Posted: 2008-09-11 01:33:00   

Hi,



Peru is really easy to travel. There are many bus companies, and some of the long range buses are really comfortable - with seats converting to beds, full service with simple meals and drinks, stewards, etc.



Getting a bus from Lima to Cuzco is relatively easy. It is a long journey but it is better for the altitude difference.



There are a few treks you can do around Cuzco and there are plenty of travel agents in the town, which you should consult for safety. From my experience, Pisac is the best to avoid tourists. When I went with my friends - we took a guide - we were the only ones there, and the ruins were easily rivaling Machu Picchu.



The Machu Picchu area and around Aguas Calientes has plenty, plenty of nice trails, but some of those might be a bit challenging for newbies. It used to be possible to back track from the ruins along the Inca Trail all the way to the last camp.

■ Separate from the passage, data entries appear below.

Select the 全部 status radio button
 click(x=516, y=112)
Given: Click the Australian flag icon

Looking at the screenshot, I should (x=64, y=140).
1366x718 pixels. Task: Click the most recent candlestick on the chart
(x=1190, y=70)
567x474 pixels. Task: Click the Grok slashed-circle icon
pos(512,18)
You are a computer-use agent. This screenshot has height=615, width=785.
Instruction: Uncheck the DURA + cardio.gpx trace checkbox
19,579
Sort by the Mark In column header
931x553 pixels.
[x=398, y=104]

It takes few hours - slow pace. From Cuzco to Aguas Calientes there are a few trains a day, most leaving before sunrise.



Ollantaytambo (about 55km from Cuzco) is more touristy (not like Cuzco, Machu Picchu, or Inca Trail) but it is also interesting.



Fantastic trails are also in the Huascaran National Park in the Cordillera Blanca and around. Regular buses run from Lima to Huaraz, at the foot of the Andes. Although one can get very high in the mountains, over 4,000m, most of the treks are relatively easy. They are tiring and some of them might be slippery when wet, but are doable for newbies. Many trekking offices in Huaraz can help with guides, advise on difficulty, etc. It is real business there.

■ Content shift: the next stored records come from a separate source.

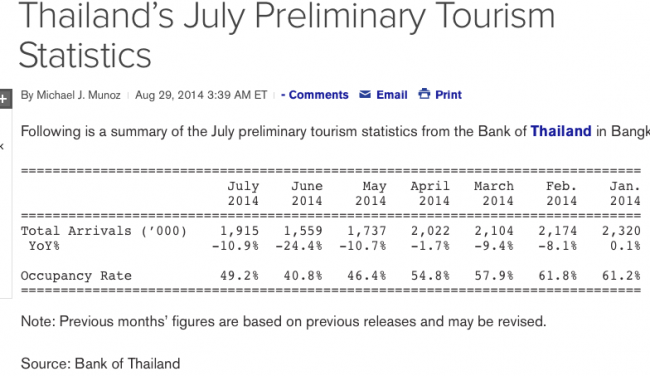Open the Comments link
This screenshot has height=376, width=650.
tap(315, 95)
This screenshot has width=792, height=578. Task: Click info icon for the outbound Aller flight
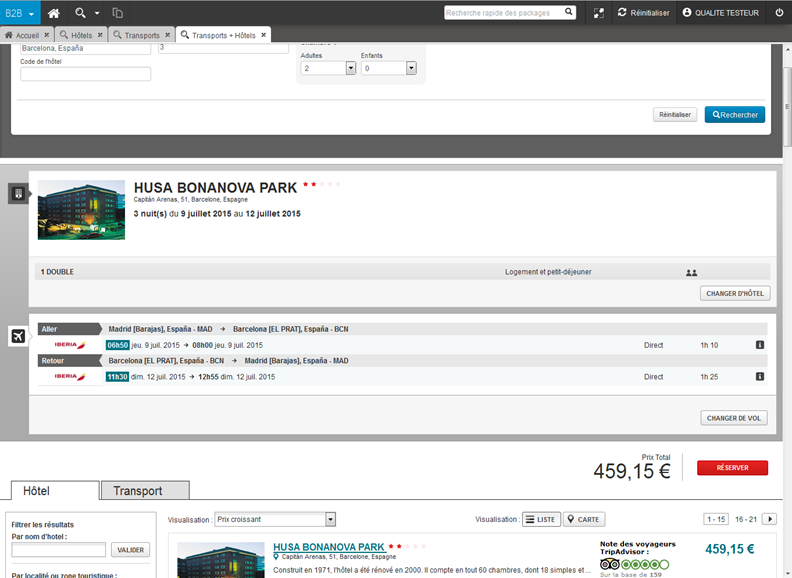pyautogui.click(x=760, y=345)
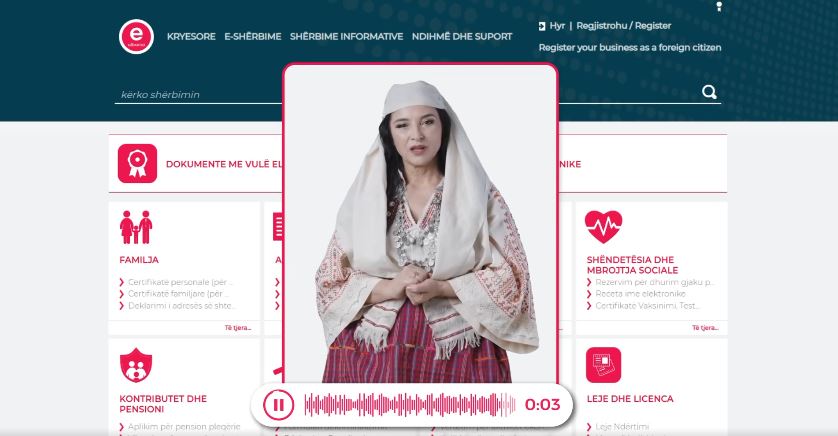Focus the kërko shërbimin search field
Viewport: 838px width, 436px height.
(198, 95)
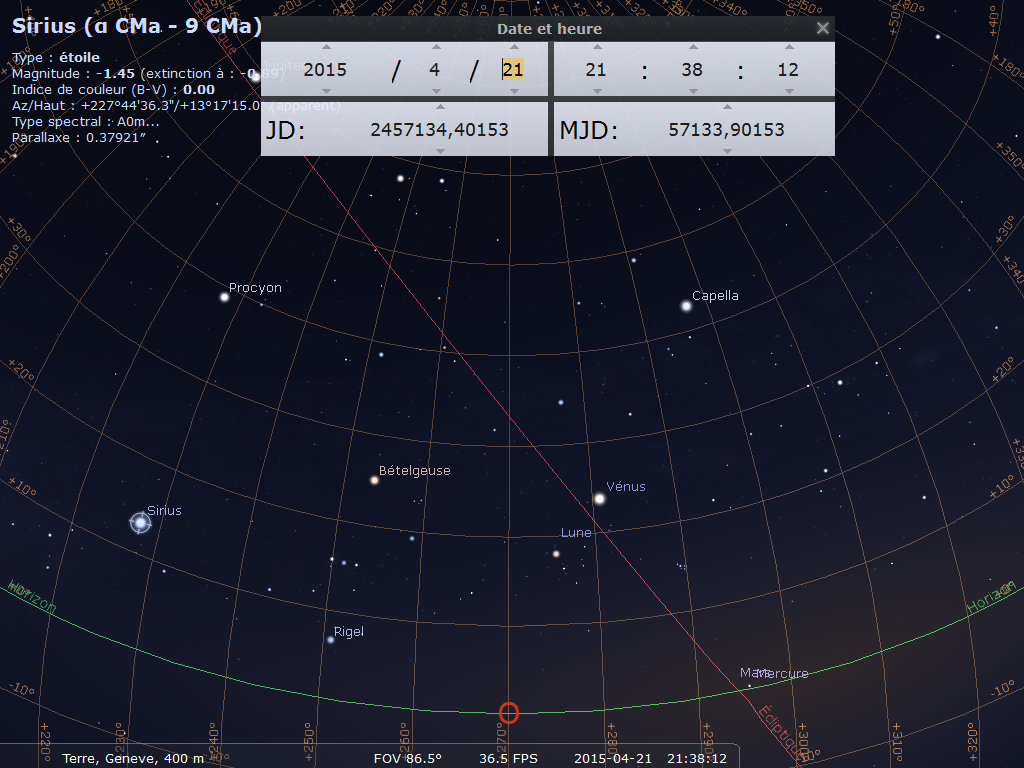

Some other trekking can be done in the area of the Colca Canyon. It can be organised through travel agents in Arequipa. Treks are of varying difficulty but the guides in the offices know enough to advise on levels of fitness required to do them. Most, however are easy enough for all - but some require overnight stay on the bottom of the canyons and the final climb back on top - often ending at the Cruz del Condor - is a bit stretching.



Best regards,

Krys

---
Open your eyes. Free your mind. Touch lives. Sink into the different. Travel and belong. Profile photo: Palma de Mallorca.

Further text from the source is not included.